= Janina Fry =

Finnish pop singer and model

Janina Päivänsäde Fry (née Frostell) (born 12 November 1973 in Helsinki) is a Finnish actress, singer, model, fashion designer and beauty pageant titleholder. She hosted the show Bella on Finnish television channel Nelonen.

== Early life and education ==
She grew up in Porvoo. She has a vocational qualification in Business Administration and Cosmetology. She completed Fashion Design studies at Helsinki Design School in June 2016.

== Career ==
Fry released a style book Upeana Juhlaan with Suvi Tiilikainen and Katariina Kivimäki in August 2015. In October 2019, she began writing a blog for women's magazine Anna's website.

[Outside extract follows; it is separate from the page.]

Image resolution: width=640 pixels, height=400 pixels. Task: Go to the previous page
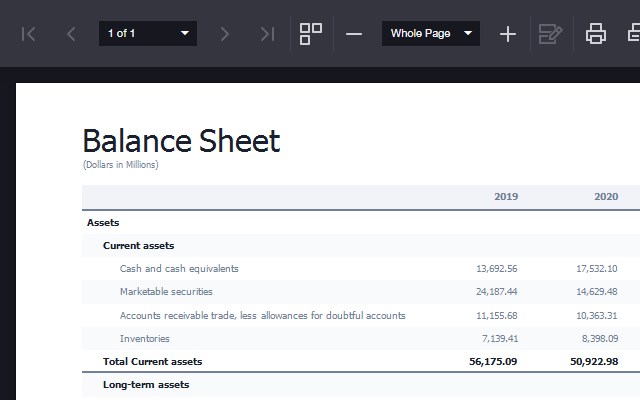(71, 34)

In 2019, she was a candidate representing Swedish People's Party of Finland in the parliamentary elections, but was not elected with 1475 votes.

=== Modeling ===
In 1993, her breakthrough came by winning the Maiden of Finland beauty pageant. In November 1993, she participated in the Miss World beauty pageant and was placed at number 6. The pageant was hosted by Pierce Brosnan and judges included Christie Brinkley, Grace Jones and Jackie Chan. In 2001, Fry was voted fifth on British men's magazine Arena's list of "World's Sexiest Women."

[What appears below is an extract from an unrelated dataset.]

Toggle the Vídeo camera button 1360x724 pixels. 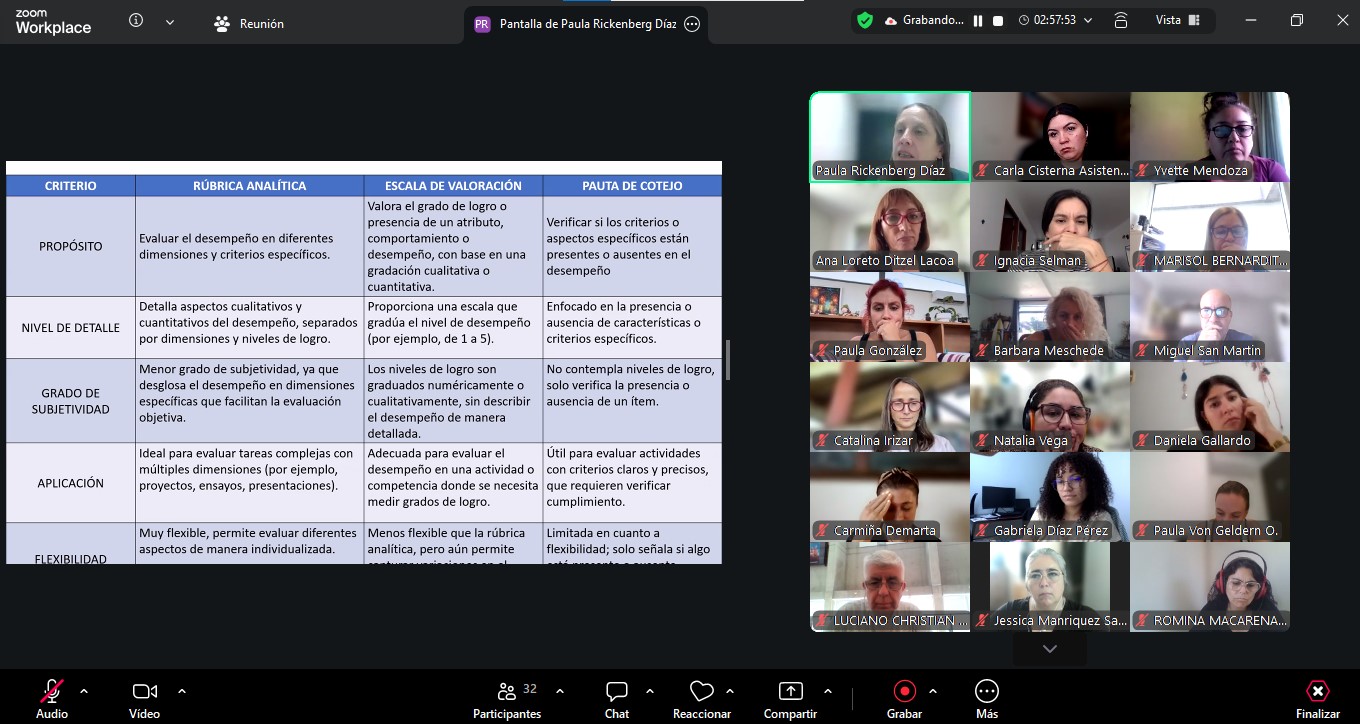(x=144, y=691)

She has modeled Gossard lingerie and had a five-year contract with Panos Emporio swimwear. Fry has been featured in numerous fashion and lifestyle magazines such as Sweden's Café, and Finland's Me Naiset, Anna and Kotiliesi.

=== Fashion design ===
She launched her own lingerie line Janina Frostell Collection in 1999, which lasted for six years until 2005. In 2007, she launched a clothing collection Janina F by Janina Frostell for retail chain Tokmanni. In 2012, she created an exclusive clothing brand Janina F for K-Citymarket.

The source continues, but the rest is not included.